BAHRAINIS have made contingency plans to leave the country amidst an increase in street violence. Some have already purchased property abroad, transferred money out of the country and have their plane tickets and passports ready for a fast exit.
It follows the launch of the Bahrain Fist Operation by February 14 Revolution supporters, which calls for increased measures to "forcibly" remove riot police from villages.
The group plans to supply rioters with information, weapons and create bullet-proof vests.
It said the operation would lead to a full-blown occupation of the former GCC (Pearl) Roundabout on February 14, which marks the anniversary of the uprising.
One Bahraini, who did not want to be named, said he had plans to move to Dubai because he did not want to live in an environment filled with violence.
"I have even booked my tickets and have my passport with me, just in case I need to go quickly, because February 14 is coming up and we don't know what will happen," he told the GDN.
"I know people who bought houses in Saudi Arabia and Dubai and a lot of big families have transferred money."
He said citizens were being forced to leave their homes and jobs to move to other countries because the government had not taken strong actions.
"Some of my cousins work in the BDF (Bahrain Defence Force) and everyday they leave their houses and say goodbye to their mothers and children because they don't know if they will come back," said the Bahraini.
"The government is not taking strong action.

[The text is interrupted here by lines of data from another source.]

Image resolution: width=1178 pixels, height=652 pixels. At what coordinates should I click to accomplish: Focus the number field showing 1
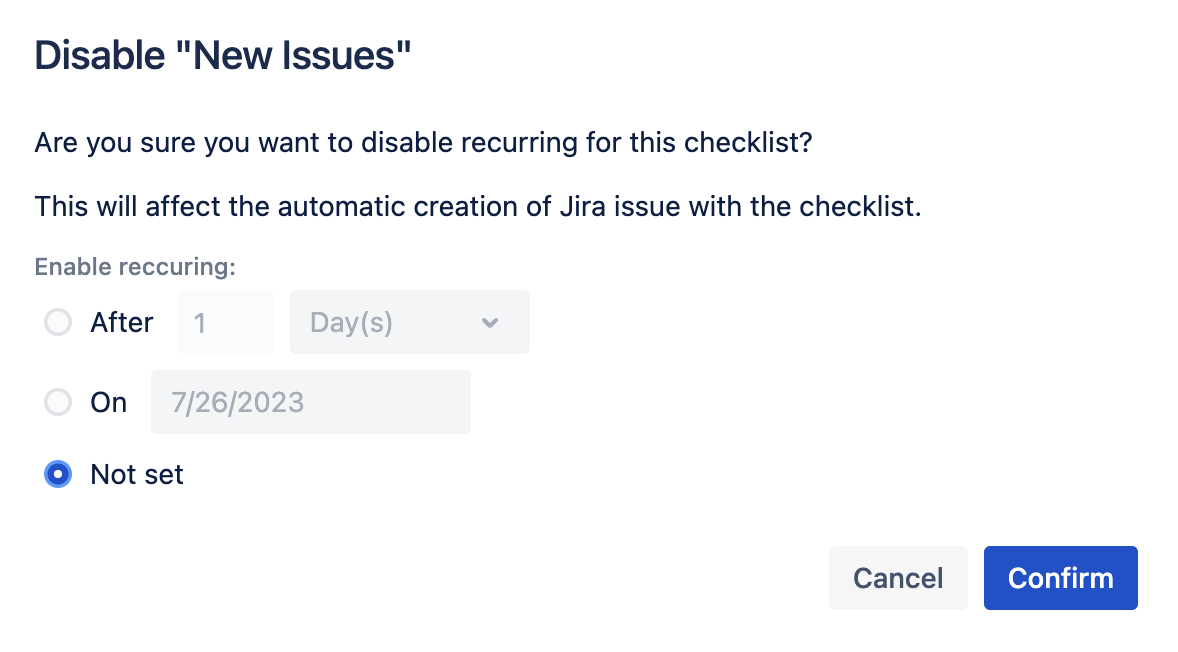(x=226, y=323)
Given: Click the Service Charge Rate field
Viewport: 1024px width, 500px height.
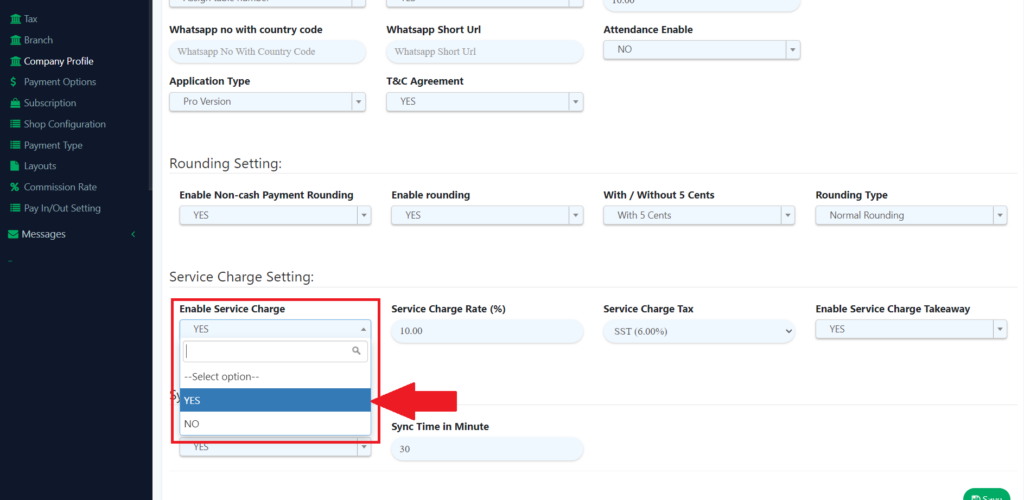Looking at the screenshot, I should [486, 331].
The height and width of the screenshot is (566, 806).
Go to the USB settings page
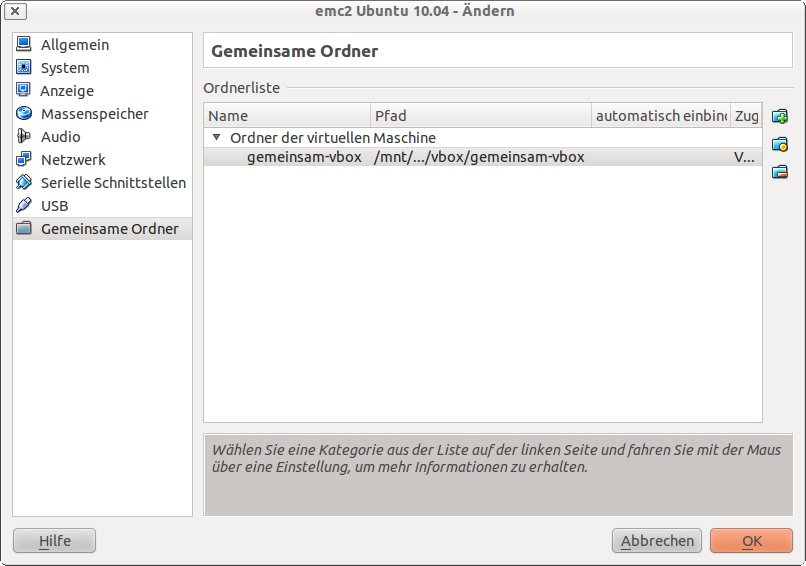pyautogui.click(x=54, y=206)
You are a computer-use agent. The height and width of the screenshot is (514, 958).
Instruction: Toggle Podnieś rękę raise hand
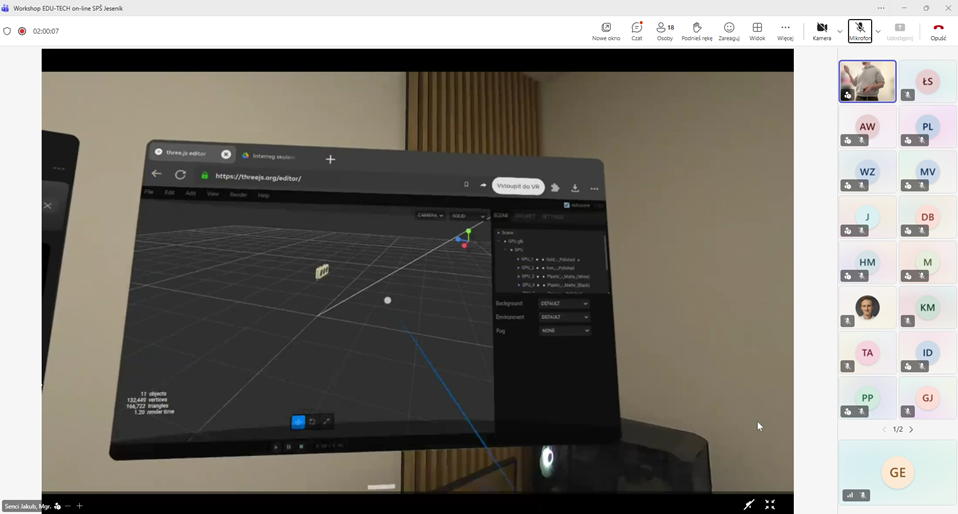696,31
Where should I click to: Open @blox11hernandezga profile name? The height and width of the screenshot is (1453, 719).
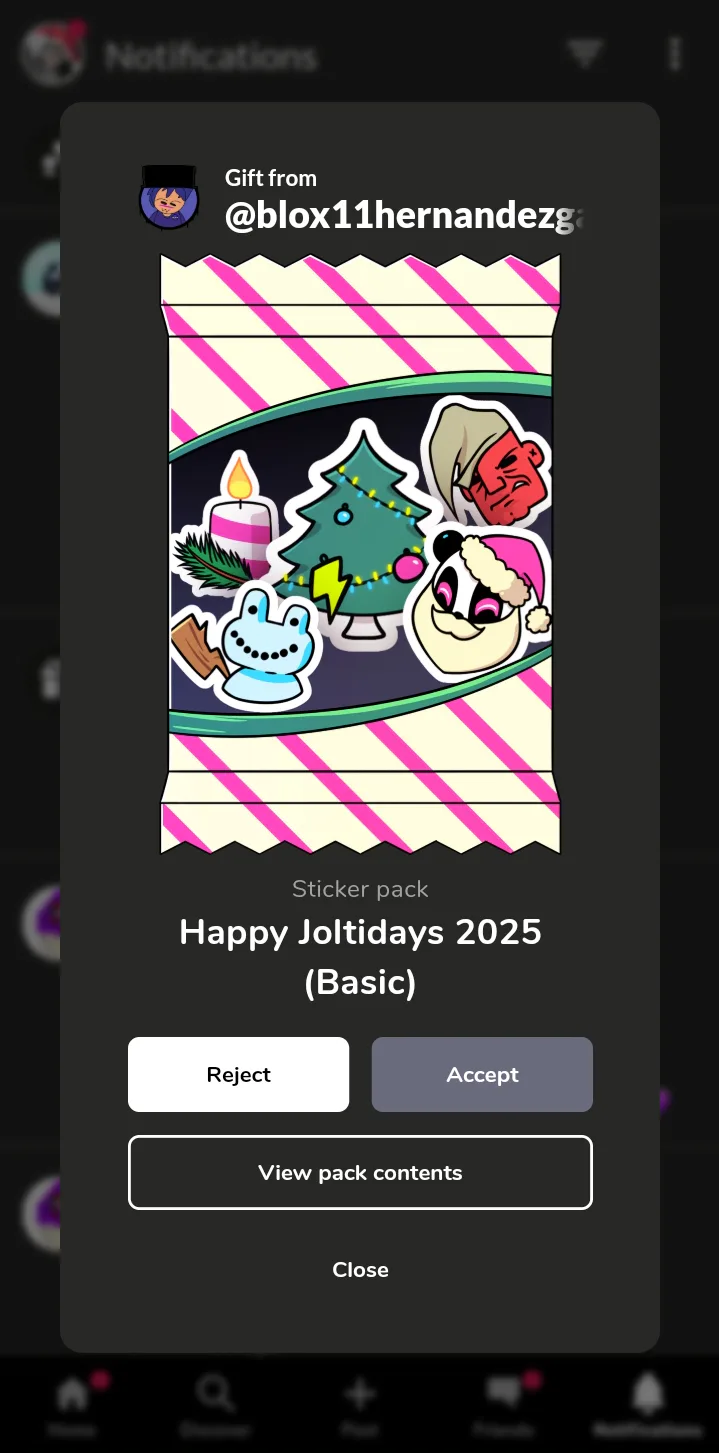403,216
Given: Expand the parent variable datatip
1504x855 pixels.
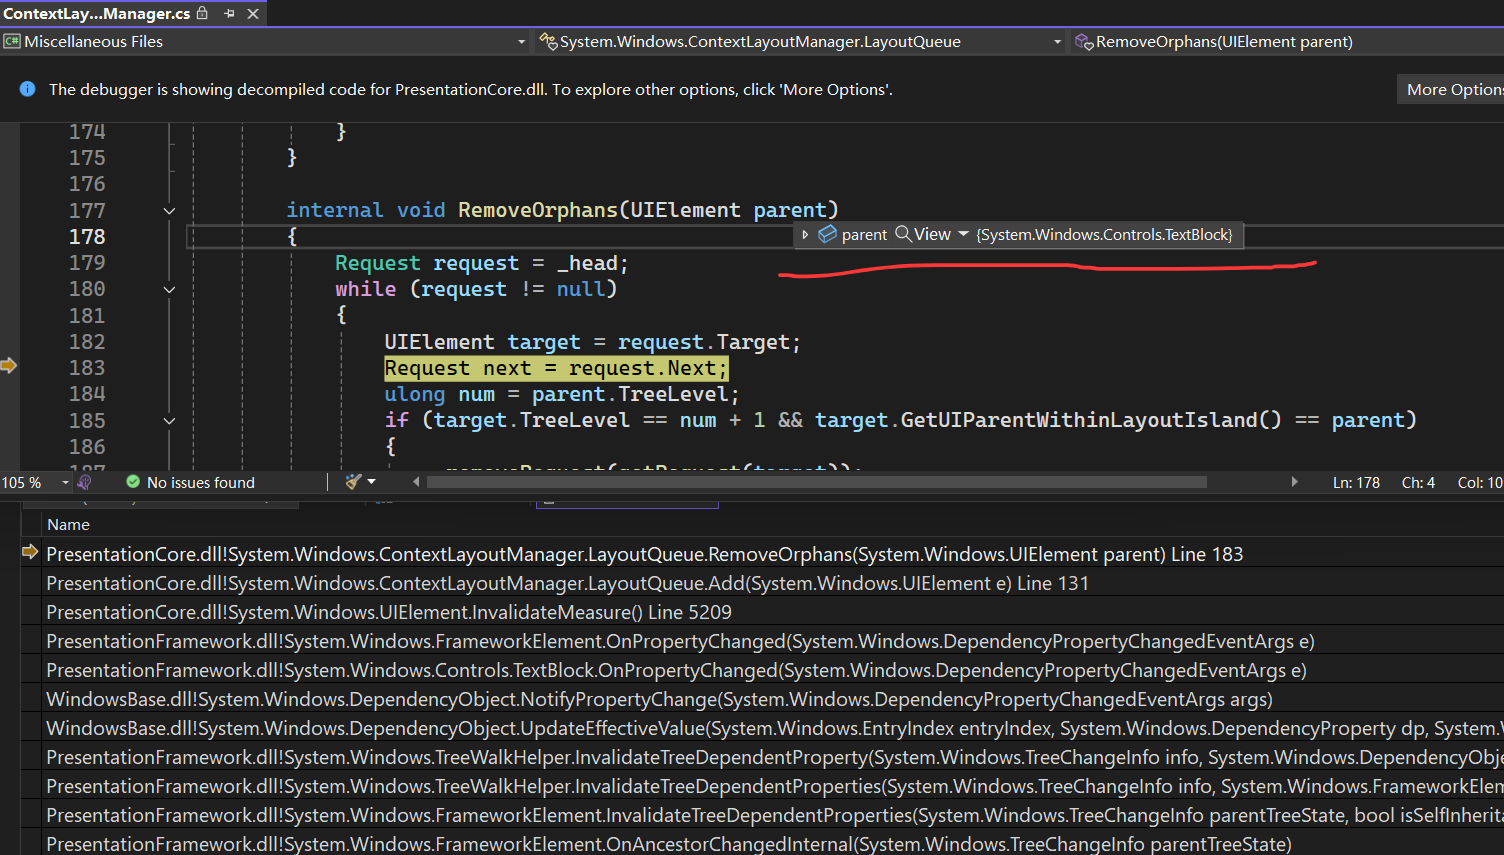Looking at the screenshot, I should pos(805,235).
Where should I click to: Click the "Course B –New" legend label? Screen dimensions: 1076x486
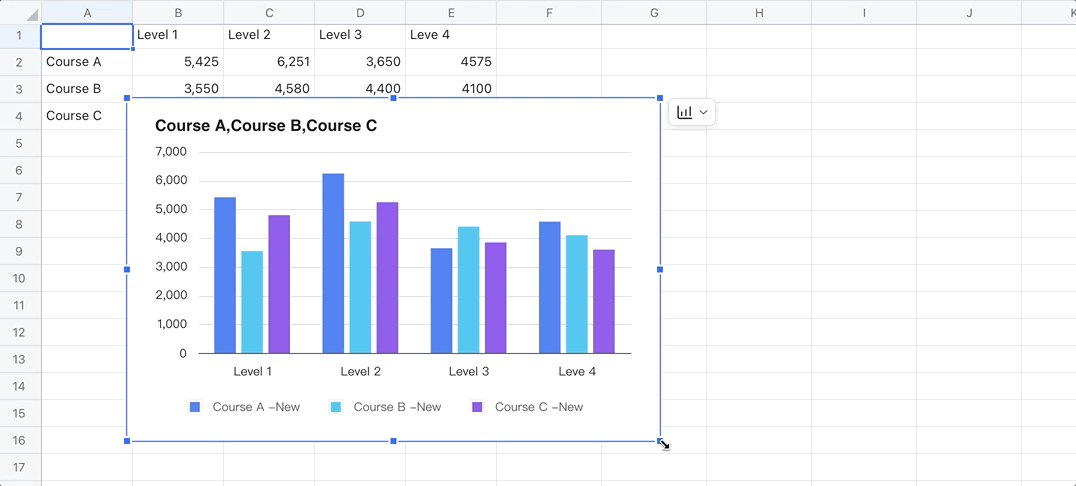(x=397, y=407)
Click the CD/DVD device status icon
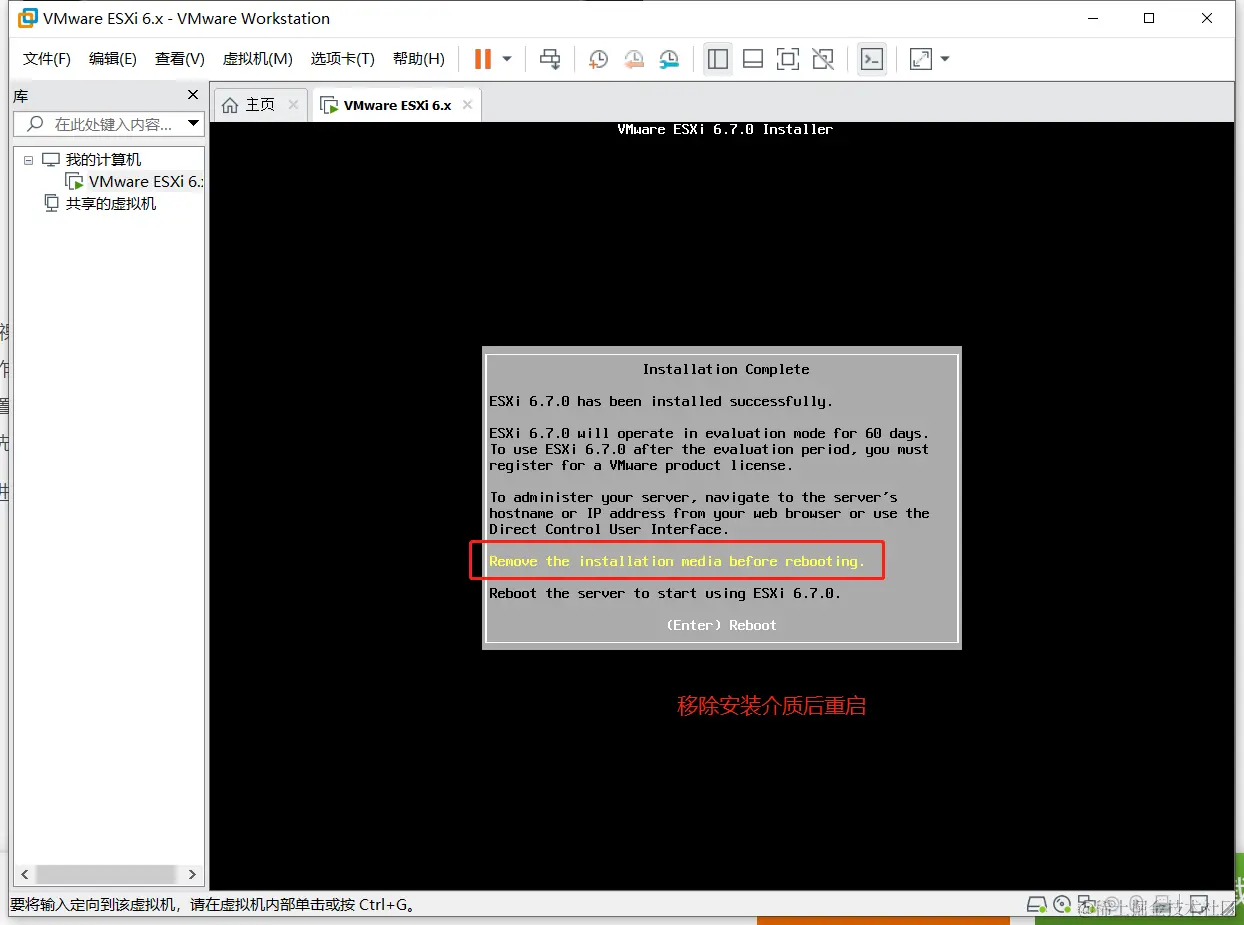The height and width of the screenshot is (925, 1244). point(1061,903)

They should stop people like (Al Wefaq National Islamic Society secretary-general) Ali Salman.
"The only solution to all these problems is for Bahrain, Saudi Arabia, Oman, Kuwait and Qatar to join together like the UAE and then as one force they can protect the whole Gulf from those behind these problems, which are Iran and Iraq."
Another Bahraini said her parents had contingency plans to move to Kuwait if the situation in the country deteriorates.
"The plan is not to emigrate but just to leave while problems are resolved," she said.
"My mother has all the documents ready in a folder which literally says 'Plan B' and includes selling some of our property to survive in another country.
"I don't think she will ever take the step because no matter what Bahrain is our home and we could never live elsewhere.
"But I think to her it's just a way of immediately saving her family if things become worse."
Bahrainis said the escalating violence in the country has had a profound effect on their lives as many chose to stay home during the evenings to avoid confrontations.
One woman said she now led a quiet social life because of the unrest, but it was difficult to dodge trouble completely as her family lived in Tashan, a village infamous for repeated clashes.
"I went to visit my grandmother last week and a few minutes after I entered the village there was a demonstration on the road," said the 26-year-old Bahraini.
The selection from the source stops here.